## What is expected
Scan the records below, and wherever a line has the word "computer", pull it out.

## Data for analysis
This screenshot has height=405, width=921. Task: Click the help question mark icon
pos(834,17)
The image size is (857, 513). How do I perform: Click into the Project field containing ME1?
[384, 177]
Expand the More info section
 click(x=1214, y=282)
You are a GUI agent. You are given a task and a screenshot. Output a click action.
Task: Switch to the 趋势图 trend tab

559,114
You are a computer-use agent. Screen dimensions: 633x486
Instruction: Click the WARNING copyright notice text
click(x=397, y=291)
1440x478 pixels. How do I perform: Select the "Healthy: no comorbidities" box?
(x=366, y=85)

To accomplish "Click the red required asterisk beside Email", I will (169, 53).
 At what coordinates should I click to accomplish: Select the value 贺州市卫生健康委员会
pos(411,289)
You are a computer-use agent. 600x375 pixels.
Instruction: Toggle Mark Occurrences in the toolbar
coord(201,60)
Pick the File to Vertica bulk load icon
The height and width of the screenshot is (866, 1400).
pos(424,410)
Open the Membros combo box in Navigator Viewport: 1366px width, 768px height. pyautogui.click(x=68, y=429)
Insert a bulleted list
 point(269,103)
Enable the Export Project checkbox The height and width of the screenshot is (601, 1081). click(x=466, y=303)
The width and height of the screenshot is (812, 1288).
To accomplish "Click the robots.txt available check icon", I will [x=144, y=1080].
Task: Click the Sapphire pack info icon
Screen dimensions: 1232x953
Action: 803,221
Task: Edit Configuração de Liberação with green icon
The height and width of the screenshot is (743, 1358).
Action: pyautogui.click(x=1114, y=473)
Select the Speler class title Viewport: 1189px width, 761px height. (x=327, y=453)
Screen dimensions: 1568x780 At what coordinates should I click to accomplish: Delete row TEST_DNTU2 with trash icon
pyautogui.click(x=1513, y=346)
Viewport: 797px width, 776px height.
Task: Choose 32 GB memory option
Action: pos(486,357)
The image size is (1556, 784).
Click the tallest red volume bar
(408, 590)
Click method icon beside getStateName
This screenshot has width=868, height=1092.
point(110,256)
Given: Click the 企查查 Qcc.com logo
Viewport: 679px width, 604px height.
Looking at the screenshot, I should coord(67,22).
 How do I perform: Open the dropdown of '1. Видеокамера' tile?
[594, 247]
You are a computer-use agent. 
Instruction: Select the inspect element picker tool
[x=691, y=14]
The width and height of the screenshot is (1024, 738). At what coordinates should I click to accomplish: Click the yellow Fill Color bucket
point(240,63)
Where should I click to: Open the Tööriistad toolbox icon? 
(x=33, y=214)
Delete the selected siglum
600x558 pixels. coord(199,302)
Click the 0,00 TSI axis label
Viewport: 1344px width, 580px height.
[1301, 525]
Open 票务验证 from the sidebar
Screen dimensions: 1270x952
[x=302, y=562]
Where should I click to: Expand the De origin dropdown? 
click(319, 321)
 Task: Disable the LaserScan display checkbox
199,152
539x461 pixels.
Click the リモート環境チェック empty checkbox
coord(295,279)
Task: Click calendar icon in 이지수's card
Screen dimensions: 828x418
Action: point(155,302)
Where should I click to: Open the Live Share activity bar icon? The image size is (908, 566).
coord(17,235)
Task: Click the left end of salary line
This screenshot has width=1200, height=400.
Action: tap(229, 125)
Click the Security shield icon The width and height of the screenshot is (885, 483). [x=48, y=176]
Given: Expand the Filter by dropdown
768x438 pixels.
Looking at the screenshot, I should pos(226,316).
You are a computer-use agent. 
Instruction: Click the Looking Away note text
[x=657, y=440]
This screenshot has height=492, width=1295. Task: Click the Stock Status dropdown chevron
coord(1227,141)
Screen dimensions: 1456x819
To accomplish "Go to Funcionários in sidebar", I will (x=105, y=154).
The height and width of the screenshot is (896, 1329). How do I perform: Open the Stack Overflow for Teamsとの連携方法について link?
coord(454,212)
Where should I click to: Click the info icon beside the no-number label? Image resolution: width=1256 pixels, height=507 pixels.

## Task response
You are a computer-use agent. Screen dimensions: 633x486
You are a computer-use agent. 600x375 pixels.
You are a computer-use agent. 
You are a computer-use agent. 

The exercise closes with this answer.